Direct Answer Data: Also containing 193k instances of short, direct answers.
Additional Math CoT Data: 16k examples from the G-LLaVA dataset, specifically related to math reasoning tasks.
Format-Aligned Data: A small set of format-aligned examples (450 CoT samples and 450 direct samples) from various datasets to help the model learn to handle both direct and CoT prompts.
The lower part of the figure outlines how the data is composed during the model training process.

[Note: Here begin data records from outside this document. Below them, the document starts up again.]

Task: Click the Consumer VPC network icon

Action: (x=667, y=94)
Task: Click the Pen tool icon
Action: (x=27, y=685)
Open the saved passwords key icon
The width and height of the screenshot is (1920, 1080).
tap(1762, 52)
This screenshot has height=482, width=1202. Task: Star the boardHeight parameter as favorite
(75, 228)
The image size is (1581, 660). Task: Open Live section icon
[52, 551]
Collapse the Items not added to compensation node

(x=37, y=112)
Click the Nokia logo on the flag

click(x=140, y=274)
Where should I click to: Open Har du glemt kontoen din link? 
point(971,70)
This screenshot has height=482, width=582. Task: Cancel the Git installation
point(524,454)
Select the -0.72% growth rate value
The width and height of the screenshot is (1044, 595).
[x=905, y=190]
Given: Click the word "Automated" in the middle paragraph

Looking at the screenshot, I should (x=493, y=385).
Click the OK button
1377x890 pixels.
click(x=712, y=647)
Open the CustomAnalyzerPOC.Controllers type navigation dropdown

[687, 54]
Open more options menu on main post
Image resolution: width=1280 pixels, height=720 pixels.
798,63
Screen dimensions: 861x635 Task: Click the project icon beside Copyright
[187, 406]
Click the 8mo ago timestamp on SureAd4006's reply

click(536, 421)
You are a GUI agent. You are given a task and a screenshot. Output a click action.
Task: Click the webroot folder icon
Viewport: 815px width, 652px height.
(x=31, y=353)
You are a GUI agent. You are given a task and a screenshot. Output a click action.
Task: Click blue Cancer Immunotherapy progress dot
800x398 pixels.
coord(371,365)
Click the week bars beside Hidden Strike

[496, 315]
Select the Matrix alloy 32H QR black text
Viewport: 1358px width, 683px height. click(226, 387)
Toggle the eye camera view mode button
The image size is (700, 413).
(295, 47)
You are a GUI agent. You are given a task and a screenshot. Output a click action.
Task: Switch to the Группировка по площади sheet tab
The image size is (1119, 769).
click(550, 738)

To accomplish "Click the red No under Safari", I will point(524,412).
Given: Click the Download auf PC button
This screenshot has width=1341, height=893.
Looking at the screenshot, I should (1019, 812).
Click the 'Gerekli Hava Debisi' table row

Each of the four experimental configurations shown allows the researchers to test different hypotheses about how direct and CoT data influence the model’s performance in both direct prediction and reasoning tasks.
Does the new dataset work as expected to improve performance? Table 5 below compares the performance of the SFT model developed by the authors (referred to as LLaVA-Reasoner-SFT) with two other models: GPT-4o and Cambrian-7B.
The table shows that fine-tuning process using CoT data leads to notable improvements in CoT prediction accuracy, as seen in tasks like ChartQA, AI2D, and SQA. This validates the authors' approach of distilling CoT data from GPT-4o and using it to enhance the model's reasoning capabilities. More impressive is the significant gains in tasks that require step-by-step reasoning (like MathVista and ChartQA) which clearly demonstrate that CoT reasoning, as distilled and fine-tuned in the authors’ approach, is effective.
Many other results are presented in the paper. For instance, the authors use the reinforcement learning with Direct Preference Optimization (DPO) to further refine the reasoning abilities of their model, showing that the DPO-optimized model not only improves CoT reasoning but also performs better in out-of-domain tasks. This suggests that training the model to learn from correct and incorrect reasoning paths allows it to generalize beyond the datasets it was trained on. The model’s ability to provide more accurate and interpretable rationales is demonstrated across various VQA and mathematical reasoning datasets, especially for the multi-stage training approach combining SFT and RL.
In summary, the authors collect a CoT reasoning dataset SHAREGPT-4O-REASONING and demonstrate that fine-tuning on this dataset can significantly improve performance across a broad range of VQA tasks. The authors further improve these models using reinforcement learning with direct preference optimization, which strengthens their ability to reason and generalize to direct answer prediction tasks. Overall, this paper marks a good advance in multimodal VLM reasoning.